Commerzbank Slides on Capital Increase: Frankfurt Mover
Commerzbank AG (CBK), the loss-making German bank that got 18.2 billion euros ($24 billion) in state aid, fell for a fourth day as Chief Executive Martin Blessing prepared to carry out the fifth capital increase in four years.
The stock slid as much as 6.5 percent in Frankfurt trading, extending a record low. It dropped 4.6 percent to 10.29 euros at 12:45 a.m., valuing the company at 6 billion euros. A decline of 28 percent this year is the biggest among 42 firms on the Bloomberg Europe Banks and Financial Services Index, which rose 3.5 percent, and on Germany’s DAX Index. (DAX)

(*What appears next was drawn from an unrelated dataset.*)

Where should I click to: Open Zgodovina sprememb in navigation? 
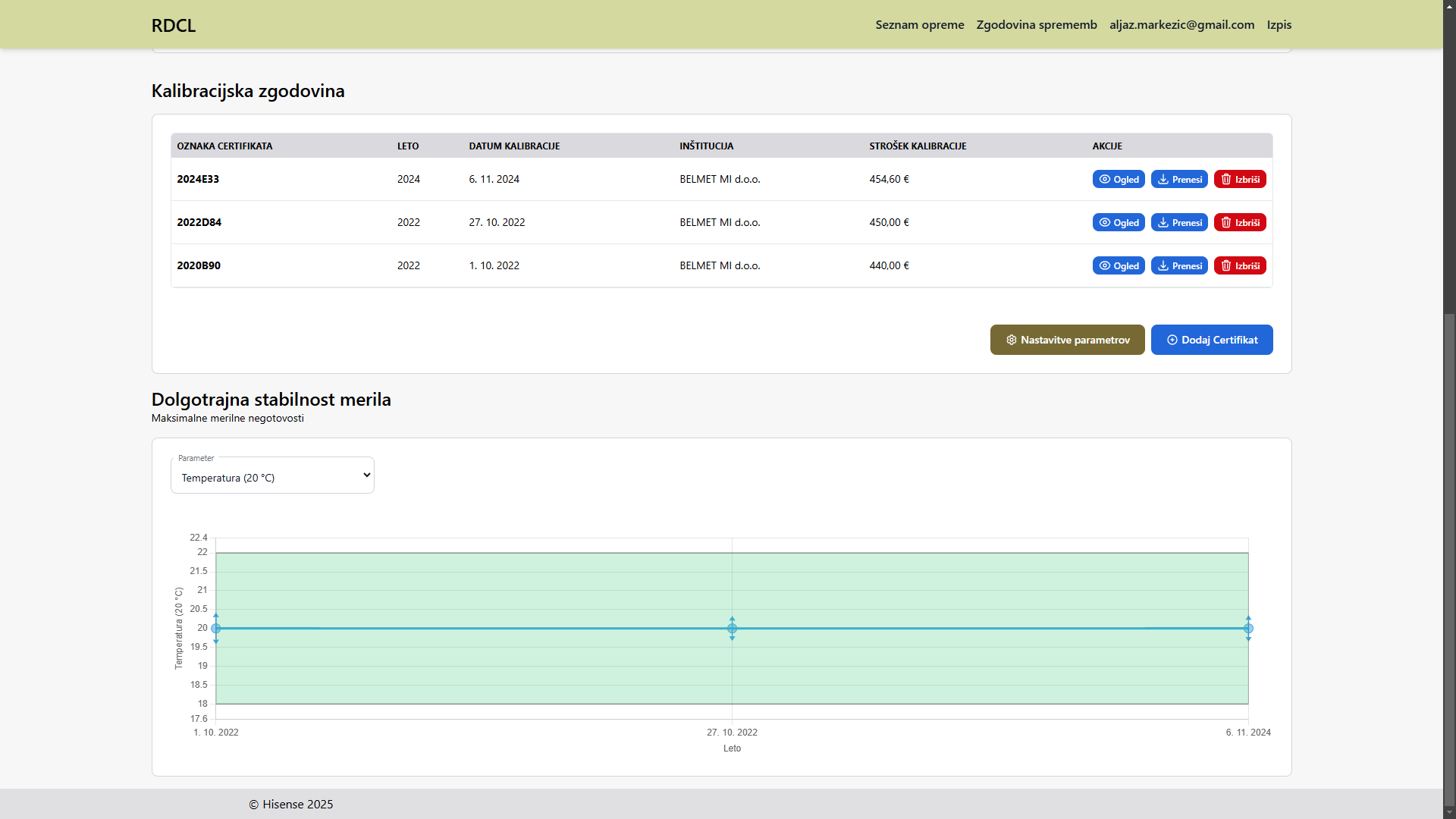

Commerzbank, Germany’s second-biggest bank, plans to increase capital by 2.5 billion euros by the start of June after reducing the number of shares to 583 million from 5.83 billion in a reverse share split yesterday. The firm, 25 percent owned by the government after the 2009 bailout, is also eliminating staff and winding down shipping and real estate units to help it return to profit.

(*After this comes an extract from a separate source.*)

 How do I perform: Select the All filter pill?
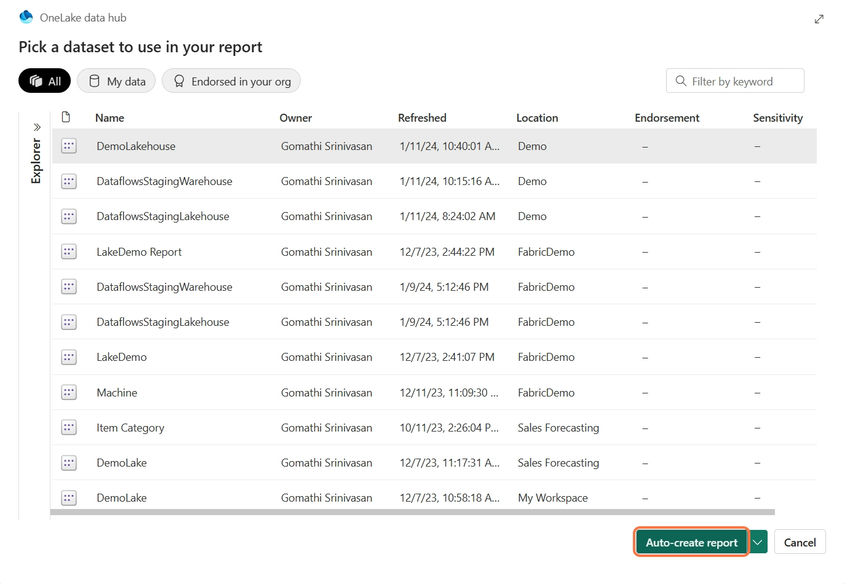pyautogui.click(x=44, y=81)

“The shares are staying under pressure ahead of the capital increase,” Philipp Haessler, analyst at Equinet Institutional Services in Frankfurt, who recommends investors sell the stock, said by telephone. “The new shares will probably be priced at 6 euros to 7 euros.”
The capital-raising plan, approved by shareholders on April 19, will be a “mixed cash capital increase/capital increase through contribution rights,” Commerzbank said yesterday without providing further details.

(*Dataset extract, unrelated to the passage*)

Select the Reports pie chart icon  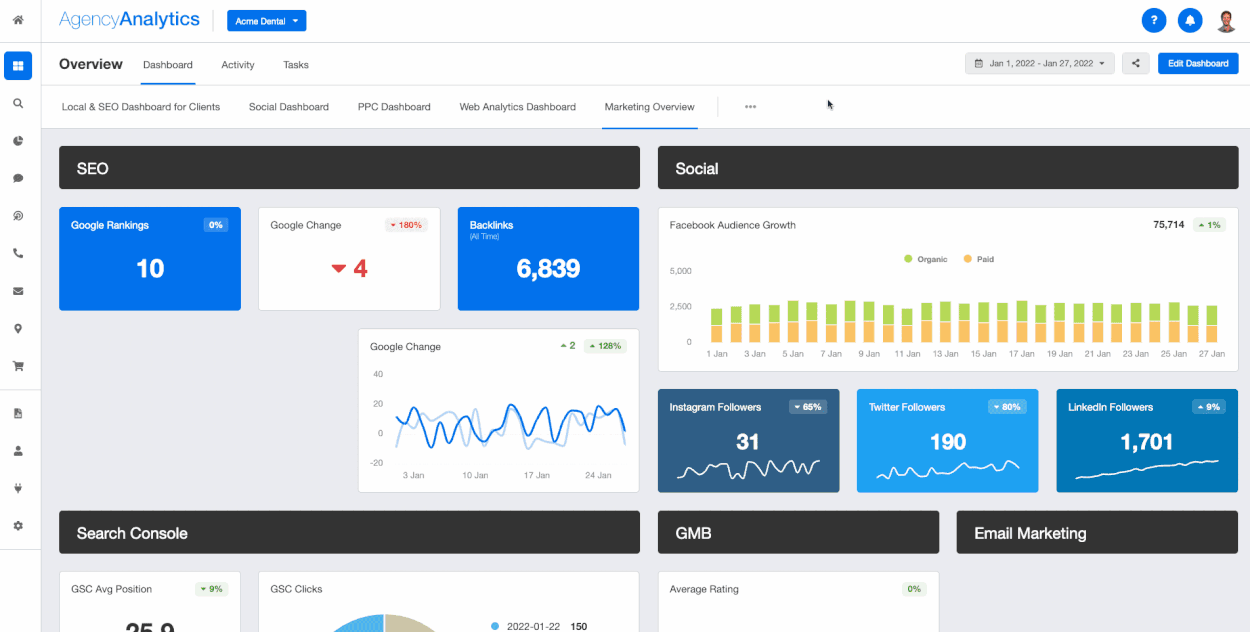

The bank reported a loss of 716 million euros in the fourth quarter and hasn’t paid shareholders a dividend since the financial crisis erupted in 2008. It will post another loss in the first quarter because of staff-reduction costs, Blessing said last week.
Moody’s Investors Service cut Commerzbank’s rating to Baa1 yesterday citing weaknesses in core banking activities and “intrinsic” weak earnings power. Standard & Poor’s placed Commerzbank’s credit rating of A on review in February, saying it had concerns about its business model.